ELUCIDAÇÃO: Recapitulando brevemente o que aprendemos até aqui: as nossas emoções “negativas”, como ira, tristeza e ciúme, são presentes dados por Deus, podendo ser utilizados para a sua glória. São expressões instintivas e responsivas daquilo que amamos, nos revelando a nós mesmos e sendo, em última instância, uma matéria religiosa. Sim, irmãos, o sentir tem tudo a ver com o adorar. Não é diferente quanto ao temor, o nosso segundo objeto de estudo. Podemos defini-lo como uma resposta cautelosa do coração quando algo que amamos está sob ameaça. Dentro dessa ideia maior, podemos usar,de maneira intercambiável, várias palavras com o mesmo sentido, apenas variando em intensidade: inquietação, preocupação, nervosismo, ansiedade, tensão, medo, pânico, terror etc. E aí, me entenda: quando o vocabulário aumenta com termos diferentes para o mesmo conceito, podemos presumir que encontramos um problema cultural profundo. Não é sem sentido que alguns especialistas testemunham que esse é o assunto mais comum no aconselhamento, uma verdadeira epidemia. Para a nossa compreensão urgente, vale a pena salientar que há o temor pecaminoso e o temor piedoso. O primeiro, também chamado de temor do homem, acontece quando as pessoas são grandes e Deus é pequeno. O segundo, também chamado de temor de Deus, acontece quando Deus é grande e as pessoas são pequenas. Seja como for, o que unifica os dois conceitos é que...

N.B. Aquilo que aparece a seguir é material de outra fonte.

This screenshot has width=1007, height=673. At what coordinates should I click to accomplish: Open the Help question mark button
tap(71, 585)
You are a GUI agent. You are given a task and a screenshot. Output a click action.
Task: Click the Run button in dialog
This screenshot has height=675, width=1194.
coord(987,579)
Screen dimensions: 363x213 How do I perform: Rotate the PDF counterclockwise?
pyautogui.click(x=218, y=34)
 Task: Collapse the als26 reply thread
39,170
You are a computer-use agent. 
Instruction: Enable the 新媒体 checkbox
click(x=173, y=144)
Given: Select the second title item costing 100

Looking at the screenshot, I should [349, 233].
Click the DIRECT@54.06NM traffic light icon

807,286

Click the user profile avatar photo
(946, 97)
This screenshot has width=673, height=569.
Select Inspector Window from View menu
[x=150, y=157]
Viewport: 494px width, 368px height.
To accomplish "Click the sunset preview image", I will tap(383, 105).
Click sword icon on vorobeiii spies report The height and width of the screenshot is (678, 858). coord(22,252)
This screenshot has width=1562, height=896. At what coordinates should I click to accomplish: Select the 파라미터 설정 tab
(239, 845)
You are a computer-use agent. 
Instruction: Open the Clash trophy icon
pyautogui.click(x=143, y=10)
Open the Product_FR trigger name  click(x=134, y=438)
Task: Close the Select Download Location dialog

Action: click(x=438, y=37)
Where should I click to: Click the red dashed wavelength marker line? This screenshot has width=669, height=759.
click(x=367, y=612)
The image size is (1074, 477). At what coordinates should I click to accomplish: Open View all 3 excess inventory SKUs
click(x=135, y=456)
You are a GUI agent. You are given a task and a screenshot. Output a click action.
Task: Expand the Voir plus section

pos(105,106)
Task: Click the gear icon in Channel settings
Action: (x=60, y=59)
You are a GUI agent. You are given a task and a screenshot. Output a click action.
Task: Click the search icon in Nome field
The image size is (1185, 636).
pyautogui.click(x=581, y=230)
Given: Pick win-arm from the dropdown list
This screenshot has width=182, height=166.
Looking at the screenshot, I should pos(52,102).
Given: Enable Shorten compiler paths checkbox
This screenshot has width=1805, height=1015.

PROPOSIÇÃO: O temor revela aquilo que nos governa
SENTENÇA TRANSICIONAL: De que modo essa revelação ocorre no dia-a-dia?
• O temor revela uma necessidade de fuga (Sl 55:1-14, 16-18, 22)
O texto se inicia apresentando uma situação complicada que havia alcançado a vida do monarca: “Escuta a minha oração, ó Deus, não ignores a minha súplica; ouve-me e responde-me!”. A insistência dele não pode passar batida. “Escuta”, “não ignores”, “ouve-me e responde-me”. Embora a repetição de ideias seja típica da poesia hebraica, ainda assim parece que a petição do autor é enfática. Davi está indubitavelmente aflito. Inclusive, versos 2-4, só de pensar nos problemas, especialmente no “problema”, singular, ele fica perturbado. O seu coração acelera, o pavor da morte o assalta. Ele está atordoado. O seu diagnóstico definitivo é encontrado no verso 5: “Temor”. Esse é um dos temas principais de toda a bíblia. O Dr. Edward Welch, especialista no assunto, escreve: “O temor [...] faz de tal maneira parte da nossa estrutura humana que devemos checar os batimentos cardíacos de alguém que o negue”. Bem, o rei de Israel era humano. Ele sentiu medo, uma emoção com origem interna que mexe com o exterior, deixando várias impressões digitais. Pode ser respiração curta, aumento da frequência cardíaca, palma das mãos úmidas, músculos tensionados, pensamentos acelerados, tiques nervosos, problemas digestivos etc. A evidência externa neste texto era o “tremor”. Estamos falando de uma ansiedade severa. O sentimento de horror foi tão profundo que o texto hebraico registra um envolvimento integral, estando Davi completamente coberto (כָּסָה). A emoção, bem traduzida na NVI, o dominou, tomou conta dele por completo.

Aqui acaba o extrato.